At a base in the hills along Israel’s northern border, affording a view into Lebanon, a retired brigadier general tied Israeli concerns about possible threats from the Hizbullah-influenced Lebanese government together with the dangers posed by Syria and Iran’s support for Hizbullah.

In a separate briefing, a minister of Israel’s strategic affairs spelled out Israel’s mounting worry about the Iranian threat. He told the visitors that “the Israeli government is nervous that the world is not paying attention.

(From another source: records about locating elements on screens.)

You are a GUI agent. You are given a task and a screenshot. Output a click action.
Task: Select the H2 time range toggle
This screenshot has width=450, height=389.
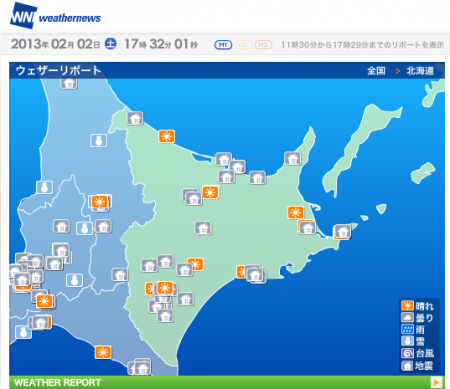pyautogui.click(x=243, y=45)
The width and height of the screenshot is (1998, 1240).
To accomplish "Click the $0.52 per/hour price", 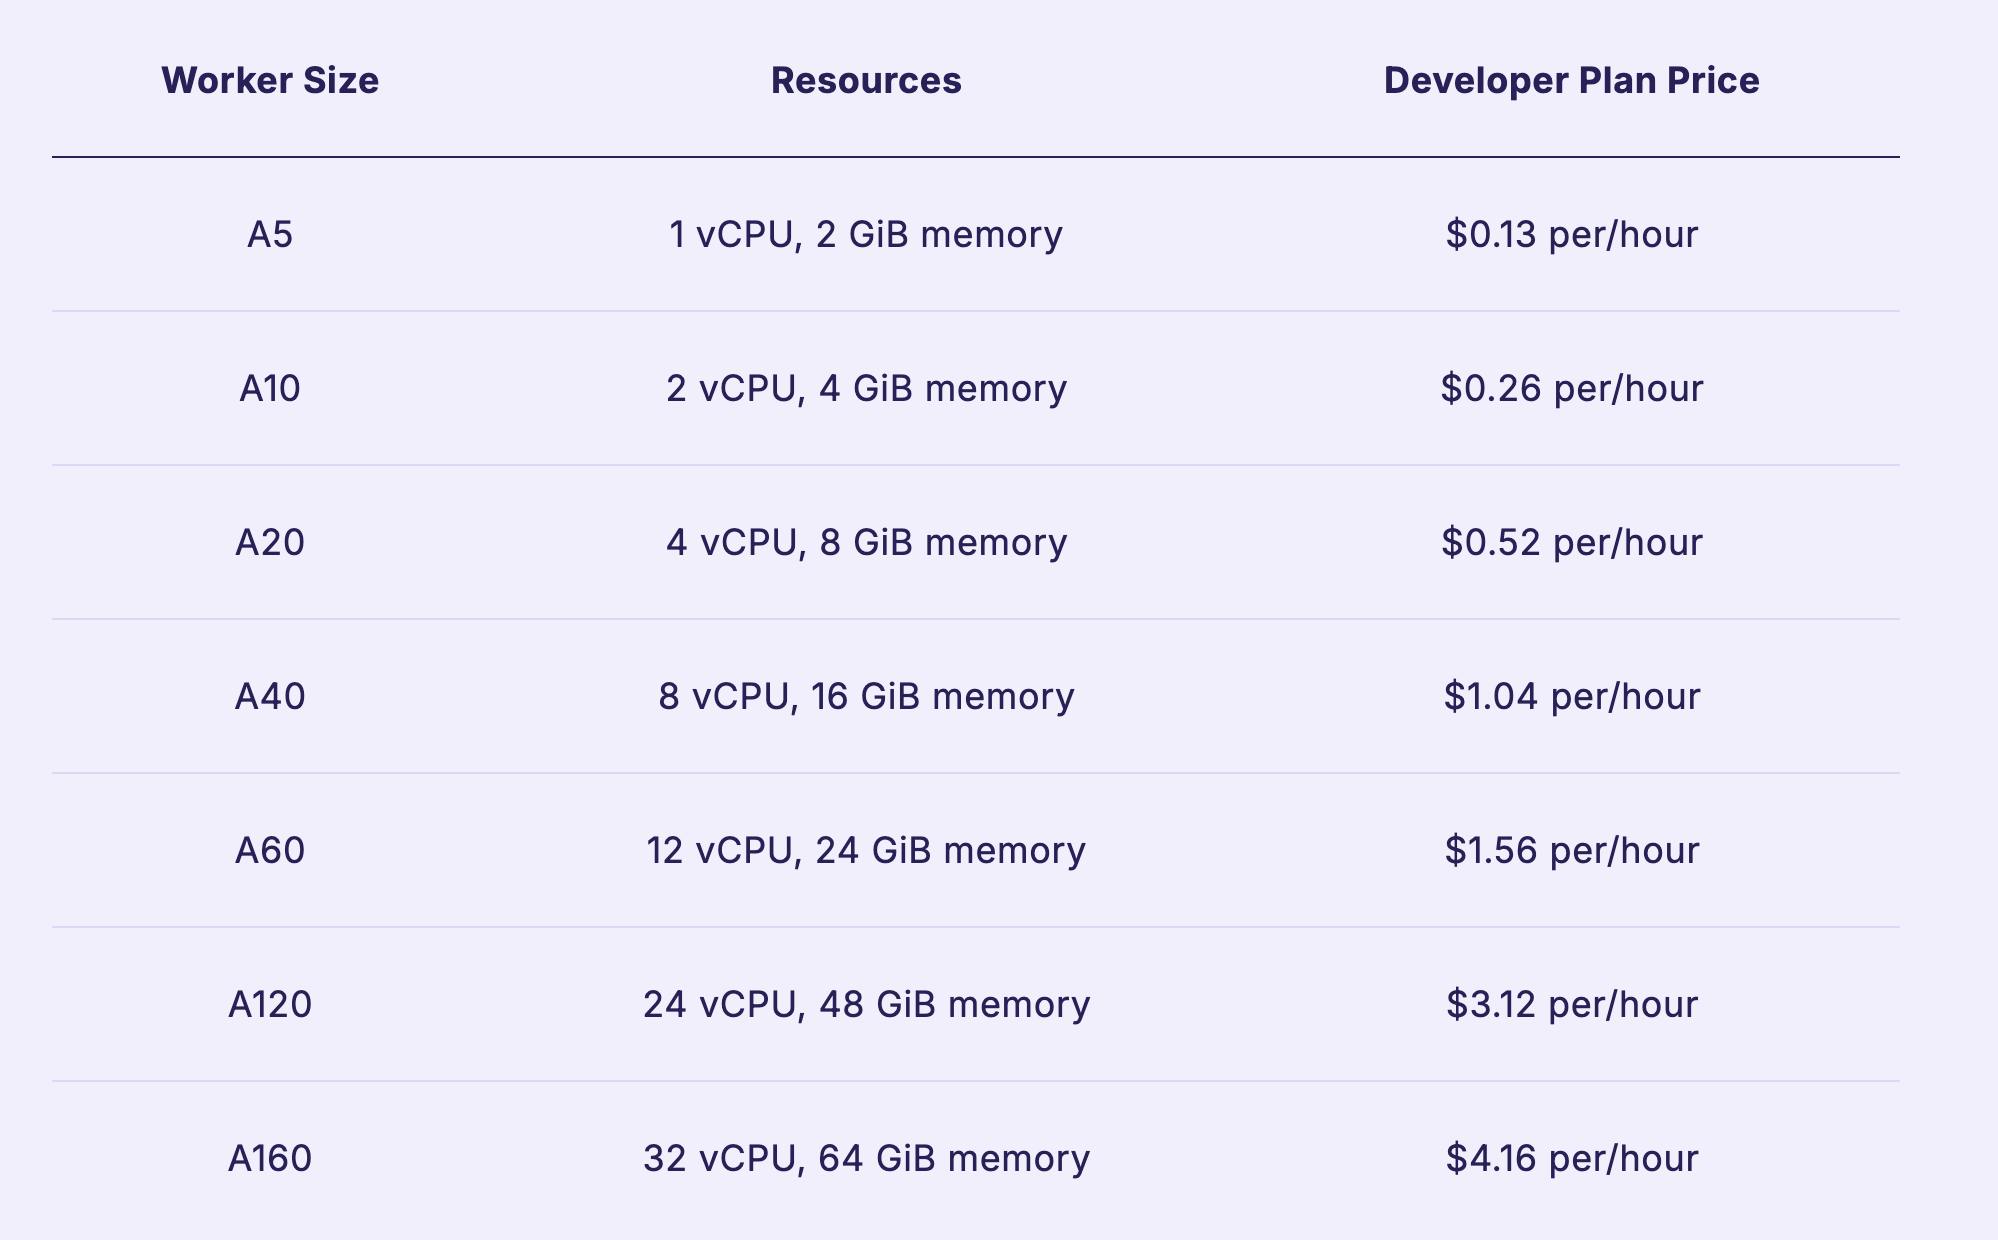I will coord(1571,543).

Even though Iran poses a threat to a lot of places, Israel is on the top of Iran’s list…,”said Kurtzer.

As they turned to domestic concerns, the Princetonians met with a social activist from the Tel Aviv tent movement — demonstrators who have been protesting the escalating cost of living and the deterioration of public health and education services — and visited a agriculture expert in the Negev to discuss water conservation and desert cultivation.

But the most controversial issues the group examined were those surrounding tensions between religious and secular Jews after widely publicized incidents that included the reported haredi tormenting of an eight-year-old Modern Orthodox schoolgirl they accused of dressing in a provocative manner.

“We met with two women — one Orthodox and one Reform — who are in the movement to push back against haredi pressure,” said the ambassador. Such activism, he said, “has galvanized cooperation between the Orthodox and the Reform.”

“The women were very high energy,” observed Jackson. “They are coming at it from very different angles — the secular and the very religious — but they were able to come at it in a very cool way when they talked about how perhaps the system isn’t working as well as it should be.

“I am optimistic they will be able to work it out.”

Given all the controversies they focused on, the students had “no monolithic view of things,” said Kurtzer. “Seven or eight of them had been to Israel before, but almost none of them had been exposed to this range or depth of issues.

“There was so much to absorb in eight days. We did not fight about things, but there were a lot of heavy discussions. It was very intensive.”